§ **Activities**:
1: From the frog riddles, list the answer to every riddle whose question begins "Why did the frog".
2: Add more frog riddles after the last one shown, keeping the same question-and-answer form.

Passage to read: Begin

Q. What's green and red?
A. A very mad frog.

Q. What's green with red spots?
A. A frog with the chicken pox!

Q. What's green with bumps?
A. A frog with the measles!

Q. What's black and white and green?
A. A frog sitting on a newspaper.

Q. What kind of shoes do frogs wear?
A. Open toad!

Q. What do frogs do with paper?
A. Rip-it!

Q. How does a frog feel when he has a broken leg?
A. Unhoppy.

Q. What happens when you mix a frog with a bathtub scrubby-mit?
A. A rubbit!

Q. Why did the frog read Sherlock Holmes?
A. He liked a good croak and dagger.

Q. What happened to the frog's car when his parking meter expired?
A. It got toad!!

Q. What do you call a frog that crosses the road, jumps in a puddle, and crosses the road again?
A. A dirty double-crosser!

Q. What's green green green green green?
A. A frog rolling down a hill

Q. What is a frogs favorite time?
A. Leap Year!

Q. Why did the frog go to the mall?
A. Because he wanted to go hopping.

Q. Why did the frog walk across the road?
A. He didn't... he jumped.

Q. Why did the frog cross the street?
A. Because the chicken crossed the road.

Q. Why did the frog cross the road?
A. To see what the chicken was doing.

Q. Why did the frog cross the road?
A. Some mean little kid super-glued it to the chicken.

Q. How do you confuse a frog?
A. Put it in a round bowl and tell it to take a nap in the corner.

Q. How does a frog confuse you?
A. When he comes out and says he needed that nap and feels much better.

Q. What did the frog say to the fly?
A. You are really starting to bug me!

Q. What does a frog say when it sees something' great?
A. Toadly awesome!

Q. What do you call a frog with no legs?
A. It doesn't matter- he won't come anyway.

Passage to read: End
Data excerpts: Begin

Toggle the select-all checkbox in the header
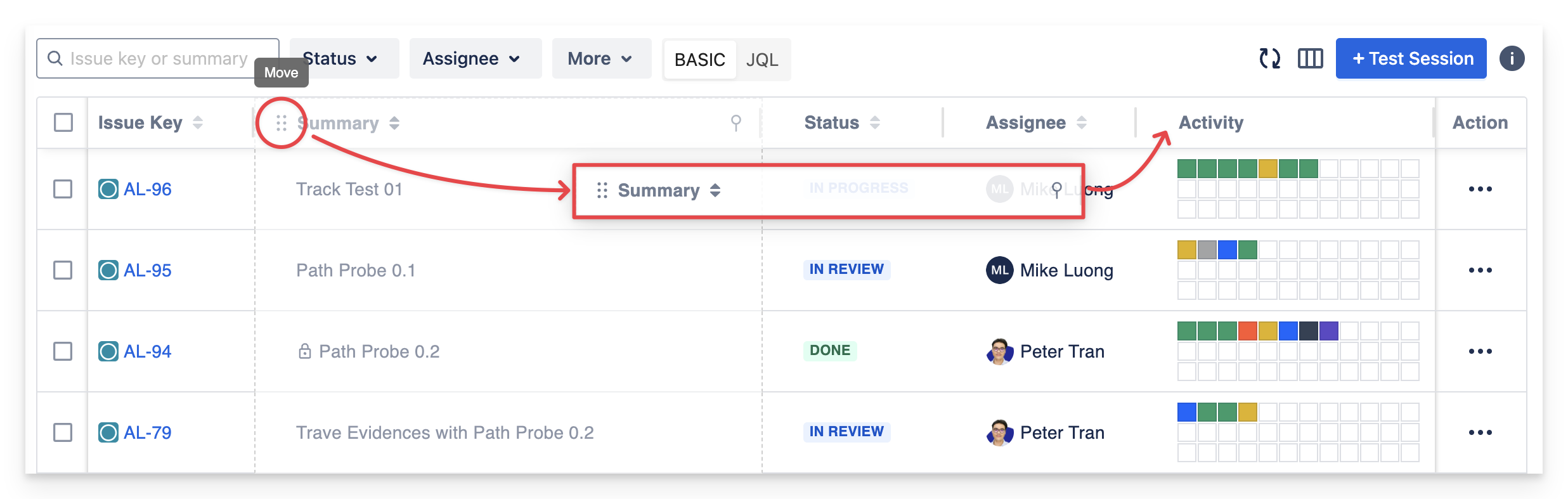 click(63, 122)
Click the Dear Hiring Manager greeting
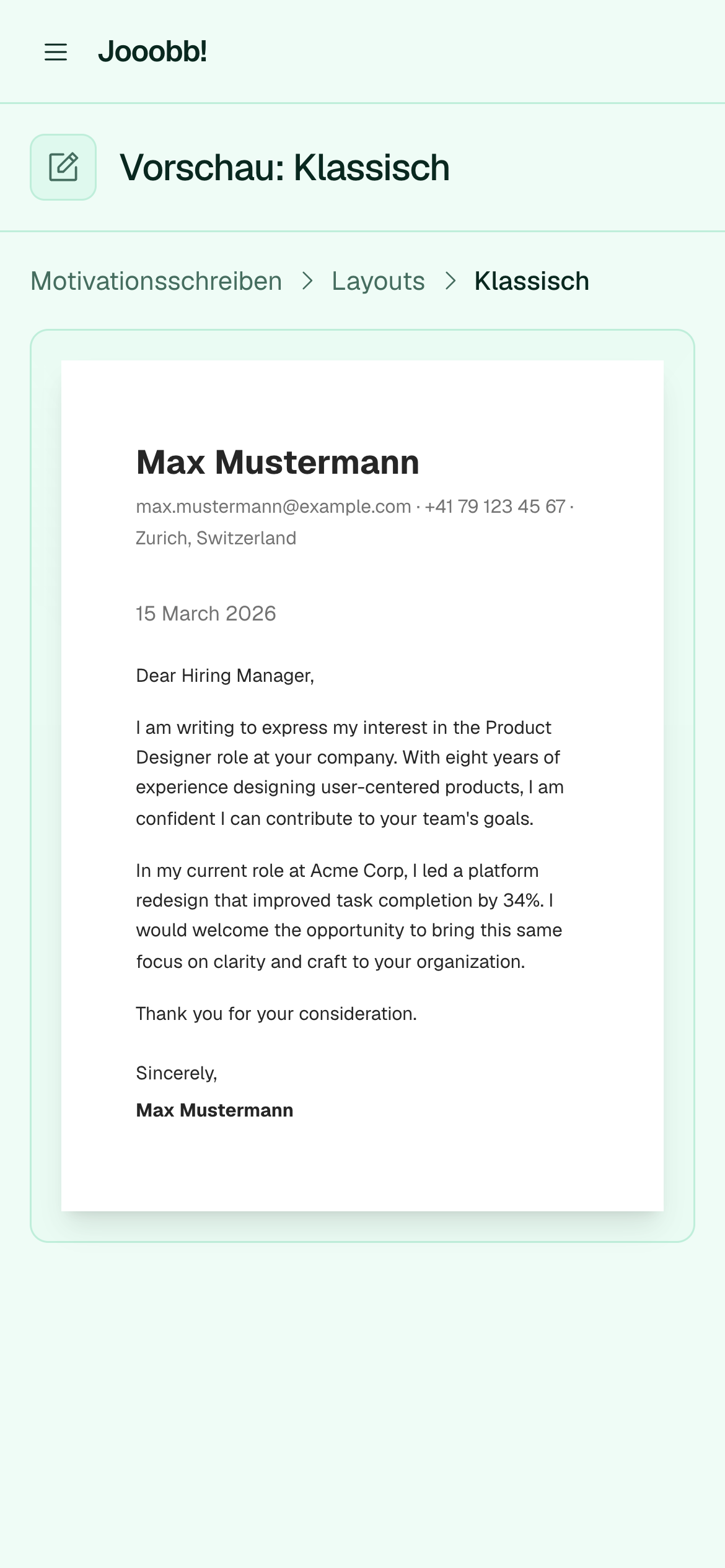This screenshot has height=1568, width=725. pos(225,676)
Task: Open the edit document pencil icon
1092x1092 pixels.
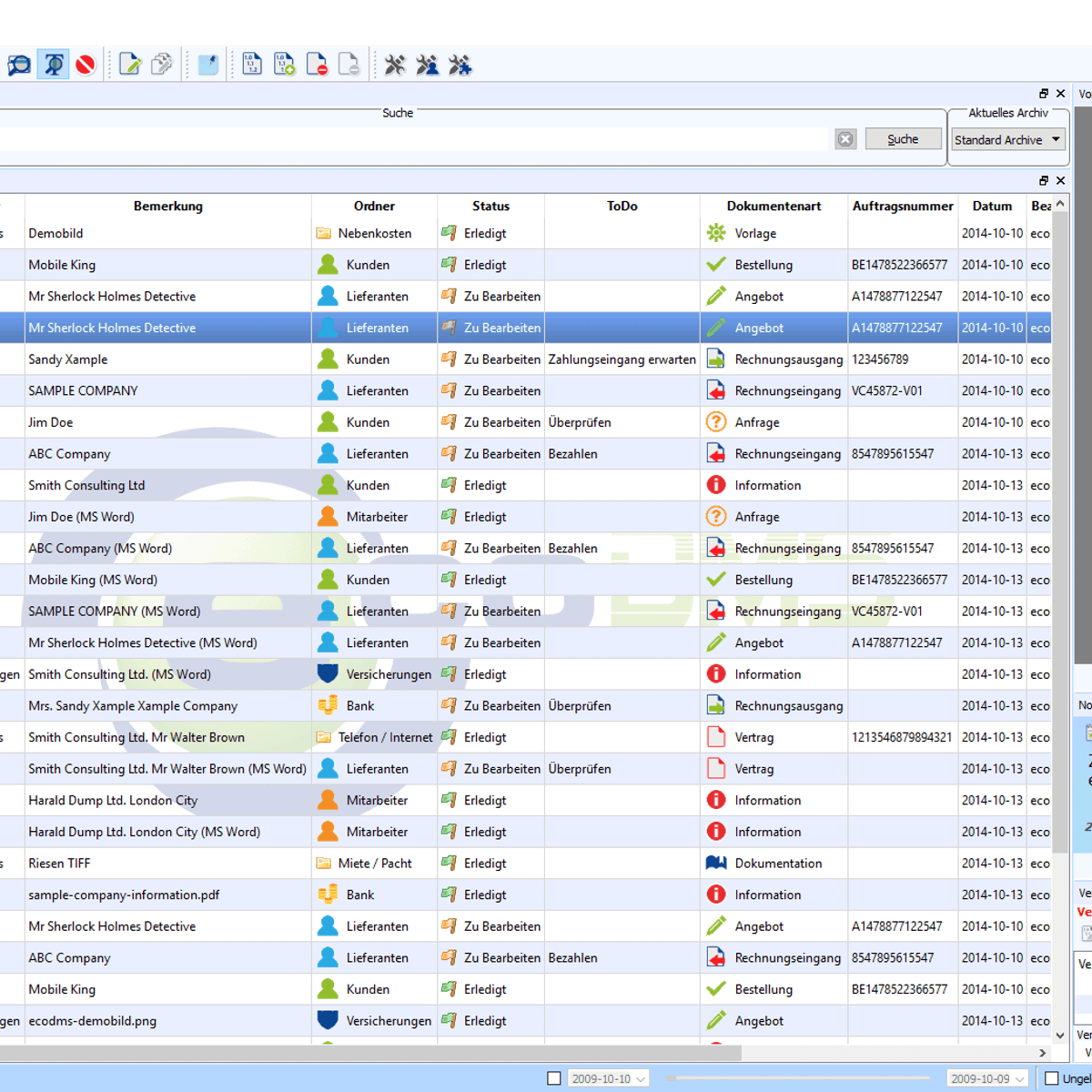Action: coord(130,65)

Data excerpts: End

§ **Answers by item number**:
1:
- He liked a good croak and dagger.
- Because he wanted to go hopping.
- He didn't... he jumped.
- Because the chicken crossed the road.
- To see what the chicken was doing.
- Some mean little kid super-glued it to the chicken.

2:
Q. What do you call a frog with legs?
A. Dinner.

Q. What did one frog say to another?
A. You're such a WART!

Q. Why did the frog croak?
A. Because he ate a poisonous fly!

Q. What is a frog's favorite game?
A. Croaket

Q. What did the frog order at McDonald's?
A. French flies and a diet Croak

Q. Why did the frog go to the hospital?
A. He needed a "hopperation" !

Q. What is the thirstiest frog in the world?
A. The one who drinks Canada Dry!

Q. What's red and green and goes 175 miles an hour?
A. A frog in a blender.

Q. What do stylish frogs wear?
A. Jumpsuits!

Q. What does a bankrupt frog say?
A. "Baroke, baroke, baroke."

Q. What has more lives that a cat?
A. A frog that goes croak every night.

Q. Why did the frog go to the bank with a gun?
A. He wanted to robbit.

Q. Why are frogs such liars?
A. Because they are amFIBians

Q. How can you tell a frog doesn't have ears?
A. They don't move when a car is coming toward them.

Q. What did the frog do after it heard a funny joke?
A. It started to croak up!

Q. Why did the gag-writer turn green?
A. Cause the gag-writer was sick of writing frog jokes!